Sunday, June 21, 2015
The Mercy of the Sky: The Story of a Tornado, by Holly Bailey
In The Mercy of the Sky: The Story of a Tornado (Viking, 2015) Holly Bailey describes the rampage of a tornado through areas surrounding Oklahoma City in 2013. Using a panoramic technique that ranges back and forth from victims to weathermen to the approaching storm, Bailey takes an approach similar to that used by Kim Cross in What Stands in a Storm (2015). In ways this book is more satisfactory than. The people described here are more varied, and the descriptions of what happens to them—whether good or bad—are more vivid. In one scene, a man describes his wife’s last words to him before she is ripped from his arms by tornadic winds.
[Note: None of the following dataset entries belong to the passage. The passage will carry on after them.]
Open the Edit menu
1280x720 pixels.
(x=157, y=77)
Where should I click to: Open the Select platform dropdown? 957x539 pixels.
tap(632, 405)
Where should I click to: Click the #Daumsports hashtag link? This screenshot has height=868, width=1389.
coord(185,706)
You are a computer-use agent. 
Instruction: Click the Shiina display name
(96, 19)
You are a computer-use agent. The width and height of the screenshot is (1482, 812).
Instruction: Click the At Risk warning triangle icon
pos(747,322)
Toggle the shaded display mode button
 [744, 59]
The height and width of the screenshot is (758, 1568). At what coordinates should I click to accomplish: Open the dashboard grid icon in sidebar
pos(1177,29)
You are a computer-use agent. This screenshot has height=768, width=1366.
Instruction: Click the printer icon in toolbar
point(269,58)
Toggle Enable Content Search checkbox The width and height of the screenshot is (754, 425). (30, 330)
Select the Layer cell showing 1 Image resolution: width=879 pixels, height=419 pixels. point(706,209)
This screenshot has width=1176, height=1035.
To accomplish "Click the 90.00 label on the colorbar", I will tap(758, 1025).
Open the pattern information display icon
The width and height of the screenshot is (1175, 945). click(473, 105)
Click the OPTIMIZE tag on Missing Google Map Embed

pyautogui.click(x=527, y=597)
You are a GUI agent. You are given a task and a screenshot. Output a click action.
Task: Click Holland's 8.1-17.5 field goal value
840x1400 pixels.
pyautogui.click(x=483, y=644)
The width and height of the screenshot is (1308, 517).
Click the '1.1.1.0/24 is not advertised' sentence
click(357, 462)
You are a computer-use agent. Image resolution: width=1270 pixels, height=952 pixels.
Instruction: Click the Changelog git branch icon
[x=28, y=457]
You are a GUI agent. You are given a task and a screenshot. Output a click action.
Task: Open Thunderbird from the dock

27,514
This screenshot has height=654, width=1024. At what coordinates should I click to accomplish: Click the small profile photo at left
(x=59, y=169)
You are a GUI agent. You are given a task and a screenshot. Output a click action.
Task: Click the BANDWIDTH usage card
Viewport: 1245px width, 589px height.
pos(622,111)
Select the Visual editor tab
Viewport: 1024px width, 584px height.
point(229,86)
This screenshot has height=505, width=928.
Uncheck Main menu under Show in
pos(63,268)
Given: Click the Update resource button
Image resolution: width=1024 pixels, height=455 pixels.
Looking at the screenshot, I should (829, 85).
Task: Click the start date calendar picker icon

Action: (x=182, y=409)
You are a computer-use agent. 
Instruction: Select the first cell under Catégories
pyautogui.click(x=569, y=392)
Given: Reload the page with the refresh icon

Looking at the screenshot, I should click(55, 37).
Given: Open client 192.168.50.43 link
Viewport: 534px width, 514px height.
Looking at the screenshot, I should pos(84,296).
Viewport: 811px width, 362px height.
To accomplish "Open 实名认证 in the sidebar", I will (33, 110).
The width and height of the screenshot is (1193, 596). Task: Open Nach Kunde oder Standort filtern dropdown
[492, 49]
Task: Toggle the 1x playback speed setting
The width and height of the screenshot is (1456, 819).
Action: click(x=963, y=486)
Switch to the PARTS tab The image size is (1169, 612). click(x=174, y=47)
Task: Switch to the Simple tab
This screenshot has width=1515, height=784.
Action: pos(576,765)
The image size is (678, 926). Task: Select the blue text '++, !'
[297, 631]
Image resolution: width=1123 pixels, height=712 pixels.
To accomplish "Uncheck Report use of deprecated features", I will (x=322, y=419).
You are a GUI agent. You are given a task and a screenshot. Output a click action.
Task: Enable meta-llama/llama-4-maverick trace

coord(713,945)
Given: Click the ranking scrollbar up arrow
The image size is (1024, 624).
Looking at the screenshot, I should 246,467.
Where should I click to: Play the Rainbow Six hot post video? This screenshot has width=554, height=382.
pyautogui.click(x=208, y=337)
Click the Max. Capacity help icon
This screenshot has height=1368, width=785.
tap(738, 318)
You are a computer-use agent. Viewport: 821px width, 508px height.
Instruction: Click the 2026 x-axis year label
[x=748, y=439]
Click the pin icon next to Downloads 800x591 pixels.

In another, a mother’s children are torn away, and she searches despairingly for them when she wakes up in her destroyed house. This book doesn’t inflict maudlin descriptions of funerals on us either. But it spends too much time describing the histories of various weathermen who report on the tornadoes, although they are, when all is said and done, little more than spectators to the carnage. One difference between the two books is that in Alabama tornadoes, although they frequently occur, do not achieve the F5 strength that tornadoes in Oklahoma achieve on a nearly yearly basis. We read of several people who have lost several houses to tornadoes. I’m not sure what I learned from this book. Bailey offers adequate descriptions of how tornadoes form and of their movement across landscapes. But the metaphysical question of “Why?”, especially regarding the human victims, seemingly goes unaddressed.